> **TEXTE DE LECTURE**:
36. Ainsi donc par l’adultère mentionné dans ce chapitre, il faut entendre toute convoitise charnelle et déréglée. En effet quand l’Ecriture appelle si souvent l’idolâtrie fornication, et quand Paul donne à l’avarice le nom d’idolâtrie[2] ; qui peut douter qu’on ait raison d’appeler fornication toute convoitise coupable, alors que l’âme, au mépris de la loi supérieure qui la gouverne, se prostitue à des objets d’une nature inférieure et se souille, au prix de quelque honteuse volupté ? Que celui donc qui sent la délectation charnelle se révolter contre la bonne volonté par l’effet de l’habitude du péché, dont la puissance effrénée le réduit en esclavage, que celui-là se rappelle quelle paix il a perdue en péchant et qu’il s’écrie : « Malheureux homme que je suis, qui me délivrera du corps de cette mort ? la grâce de Dieu par Jésus-Christ[3]. » Car en proclamant ainsi son malheur, il implore avec larmes le secours du consolateur. Et ce n’est pas un médiocre progrès vers le bonheur que la connaissance de sa propre misère. Aussi bienheureux ceux qui pleurent, parce qu’ils seront consolés. »

> **TRAVAIL À FAIRE**:
1. Relevez toutes les dénominations du texte de lecture, c’est-à-dire chaque passage où le verbe « appeler » ou l’expression « donner le nom » attribue un nom à une chose. Précisez pour chacune la chose nommée, le nom donné et, s’il est indiqué, qui donne ce nom.
2. Pour chacune des affirmations suivantes, dites si elle s’accorde avec le texte de lecture en répondant par oui ou par non, et citez les mots du texte qui tranchent.
(a) La connaissance de sa propre misère n’est qu’un médiocre progrès vers le bonheur.
(b) Paul donne à l’avarice le nom d’idolâtrie.
(c) Ceux qui pleurent seront consolés.

> **Lignes d’un jeu de données**:
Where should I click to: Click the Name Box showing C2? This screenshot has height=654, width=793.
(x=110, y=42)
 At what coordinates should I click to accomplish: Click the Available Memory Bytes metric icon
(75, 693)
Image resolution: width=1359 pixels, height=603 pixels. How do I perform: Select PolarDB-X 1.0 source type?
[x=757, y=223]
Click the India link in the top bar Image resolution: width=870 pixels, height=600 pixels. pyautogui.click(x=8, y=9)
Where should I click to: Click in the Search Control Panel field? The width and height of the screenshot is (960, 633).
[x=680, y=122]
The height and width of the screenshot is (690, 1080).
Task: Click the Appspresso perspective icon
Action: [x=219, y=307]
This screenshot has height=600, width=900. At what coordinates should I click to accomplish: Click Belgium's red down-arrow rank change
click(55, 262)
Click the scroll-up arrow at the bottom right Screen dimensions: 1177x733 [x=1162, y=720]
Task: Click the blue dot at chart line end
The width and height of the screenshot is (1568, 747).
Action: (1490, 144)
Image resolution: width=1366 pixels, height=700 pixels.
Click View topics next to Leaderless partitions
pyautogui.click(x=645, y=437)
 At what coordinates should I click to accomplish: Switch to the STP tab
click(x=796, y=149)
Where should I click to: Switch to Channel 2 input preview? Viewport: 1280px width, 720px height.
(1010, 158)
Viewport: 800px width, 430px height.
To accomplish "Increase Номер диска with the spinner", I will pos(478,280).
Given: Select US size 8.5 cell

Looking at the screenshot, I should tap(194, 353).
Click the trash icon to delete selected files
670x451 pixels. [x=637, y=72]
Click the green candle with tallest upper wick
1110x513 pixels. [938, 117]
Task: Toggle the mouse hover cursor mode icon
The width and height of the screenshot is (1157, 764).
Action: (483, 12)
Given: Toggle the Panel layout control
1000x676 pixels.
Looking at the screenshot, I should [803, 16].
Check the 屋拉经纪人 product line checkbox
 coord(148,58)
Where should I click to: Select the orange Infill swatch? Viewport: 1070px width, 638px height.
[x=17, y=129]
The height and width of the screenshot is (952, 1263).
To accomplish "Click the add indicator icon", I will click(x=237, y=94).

> **RÉPONSES COMPLÈTES**:
1.
- L’idolâtrie est appelée fornication par l’Écriture (« l’Ecriture appelle si souvent l’idolâtrie fornication »).
- L’avarice reçoit le nom d’idolâtrie, et c’est Paul qui le lui donne (« Paul donne à l’avarice le nom d’idolâtrie »).
- Toute convoitise coupable est appelée fornication, sans que le texte dise par qui (« qu’on ait raison d’appeler fornication toute convoitise coupable »).

2.
(a) Non : « Et ce n’est pas un médiocre progrès vers le bonheur que la connaissance de sa propre misère. »
(b) Oui : « Paul donne à l’avarice le nom d’idolâtrie ».
(c) Oui : « bienheureux ceux qui pleurent, parce qu’ils seront consolés ».